In that post we had also noted the poor coverage of the claim by a security news outlet, Threatpost. Before we did that we had contacted the listed editorial contact for that website, Thomas Spring, to note the issues with their article. We have yet to hear back from them, so we went back to the article to see if there had been a change and there had.
The change though didn’t correct anything we had noted, like this obviously incorrect line:
Automattic, the owner of WordPress, did not immediately respond to a request for comment from Threatpost.
Automattic doesn’t own WordPress.
What was changed was that the headline claim of the article was radically changed. The headline now read “WordPress Vulnerabilities Up 30 Percent in 2018”. That is significant drop from the previous claim that they tripled.
At the bottom of the article this was added:
This article was updated on Jan. 14 at 4 p.m. EST, to reflect new statistics about WordPress vulns based on Imperva’s report, due to an inconsistency with stats that made it into the initial report. “Due to a data transfer error, some of the 2017 figures were incorrectly reported; this version of the blog has been corrected. This error did not affect our 2018 statistics, nor our conclusions,” Imperva said.
It is hard to understand how this didn’t impact their conclusions since WordPress vulnerabilities discovered increased by a 10% of their original claim.

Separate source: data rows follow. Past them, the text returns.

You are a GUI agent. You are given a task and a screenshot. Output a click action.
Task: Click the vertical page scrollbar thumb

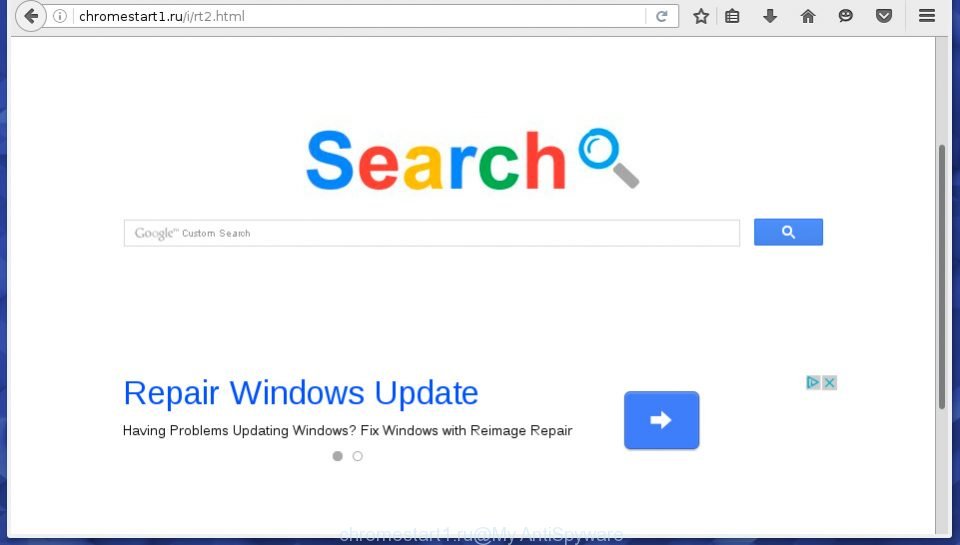click(x=942, y=277)
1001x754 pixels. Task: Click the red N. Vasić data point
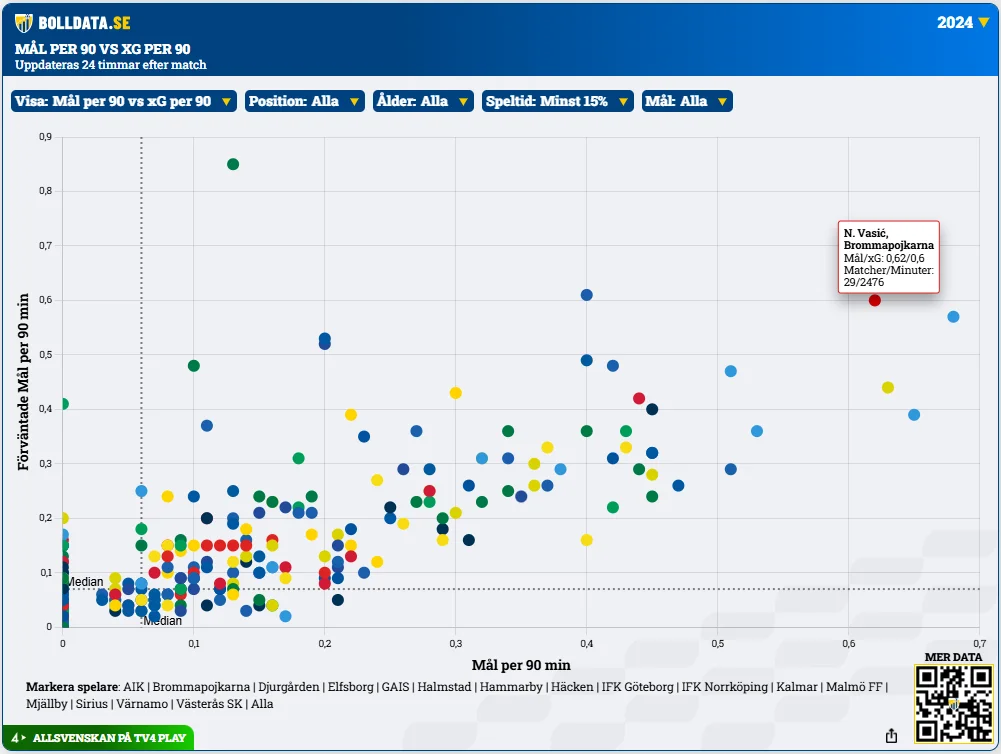[875, 300]
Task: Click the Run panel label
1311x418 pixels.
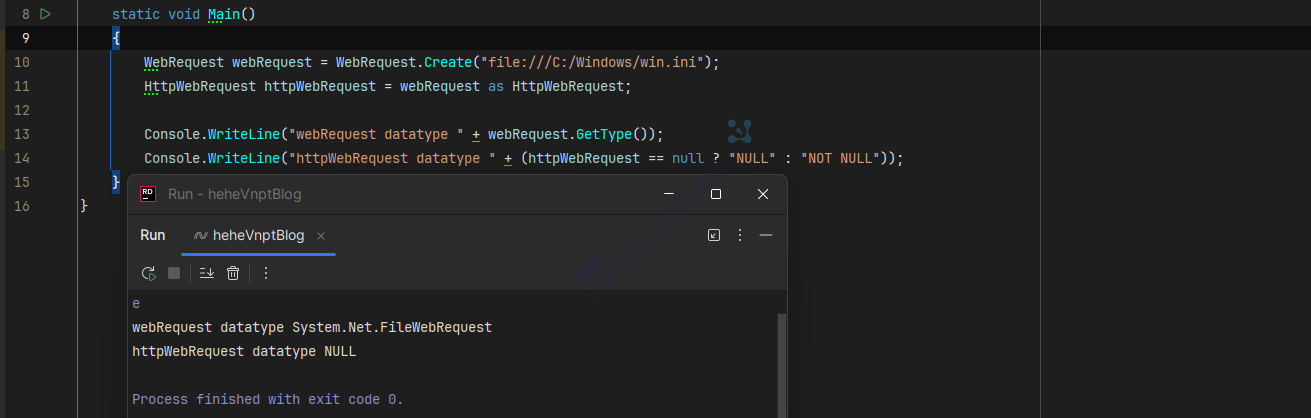Action: pyautogui.click(x=152, y=236)

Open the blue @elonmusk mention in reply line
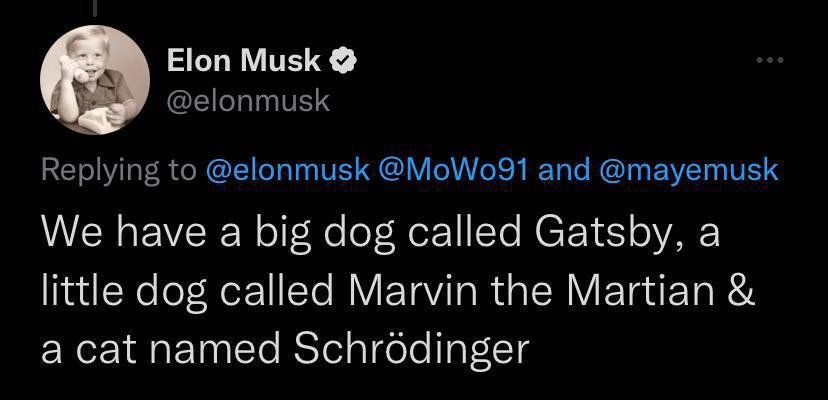(x=289, y=169)
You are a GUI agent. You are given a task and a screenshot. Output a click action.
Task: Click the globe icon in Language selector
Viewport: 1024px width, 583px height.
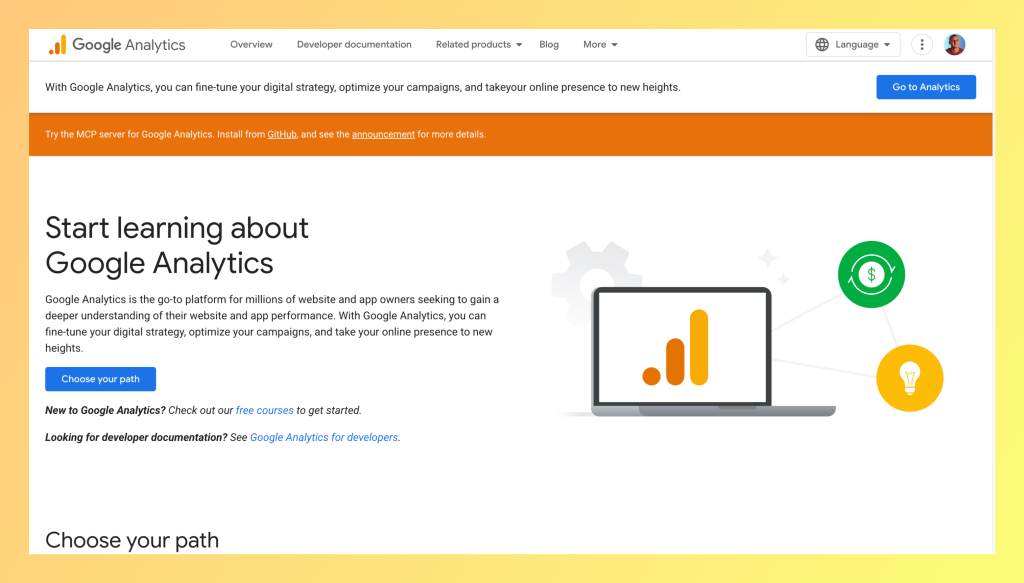[822, 45]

That there were data issues really surprising, considering what we noted last week:
Looking around various source to try to find a match or understand their sourcing we couldn’t find anywhere near 11 reports of vulnerabilities in the first plugin shown, Event Calendar WD. In fact we only found one, if you count each change made related to that vulnerability you would to more than 11, so we can’t figure out where the figure might have come from. What makes that more problematic is that the other portions of their post don’t seem to be written by someone that understands the topic at hand, so the accuracy of the data seems suspect to us.

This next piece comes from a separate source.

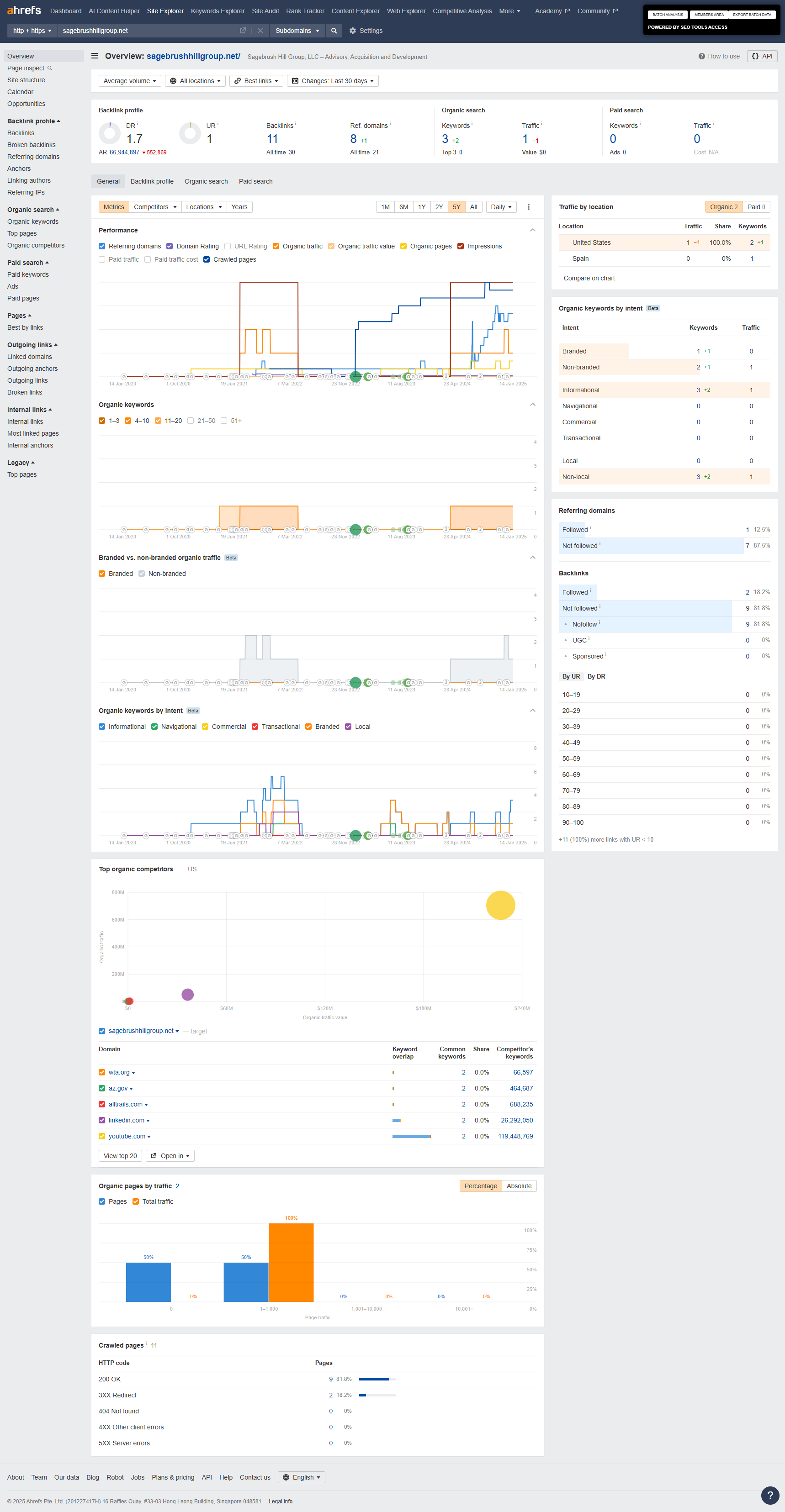Expand the All locations filter dropdown
This screenshot has height=1512, width=785.
196,81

Over at another outlet that ran with this, Bleeping Computer, the following update was added (emphasis ours):
The original article contained a factual error that slipped in the report we received, incorrectly claiming that WordPress-related vulnerabilities increased three times in 2018 compared to the previous year. In fact the amount of vulnerabilities related to the CMS increased by 30%. We have updated the article to correct the mistake. This does not change the fact that WordPress is the most popular CMS out there and that it received the largest number of vulnerability reports.

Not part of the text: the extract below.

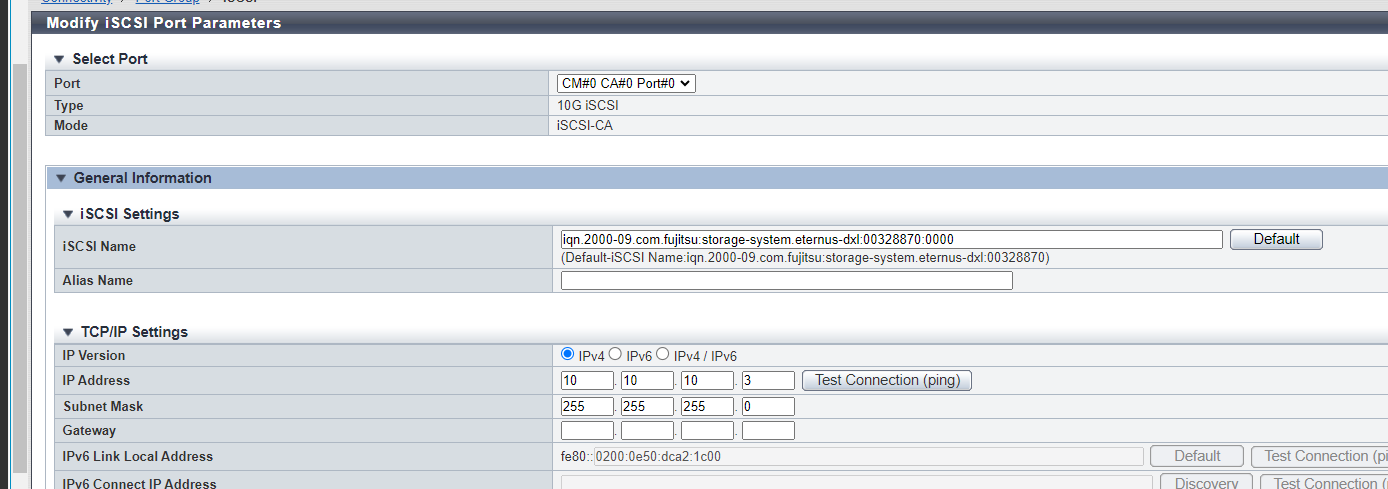Collapse the TCP/IP Settings subsection
The width and height of the screenshot is (1388, 489).
pos(68,332)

It doesn’t seem like the most popular CMS receiving the most reports would be news, especially considering that most of the count related not WordPress itself, but to plugins.
You might think that Threatpost and others outlets might reconsidering their sourcing in light of something like this, but as we noted last week these types of stats are generally not accurate and no amount of previous inaccuracies has changed things (the sourcing issues are a problem not just for stats based articles unfortunately). In this case even if accurate, the increase in the number of vulnerabilities discovered in WordPress plugins isn’t really all that newsworthy without understanding why they increased since the increase could be a sign of WordPress plugins getting more secure or less secure.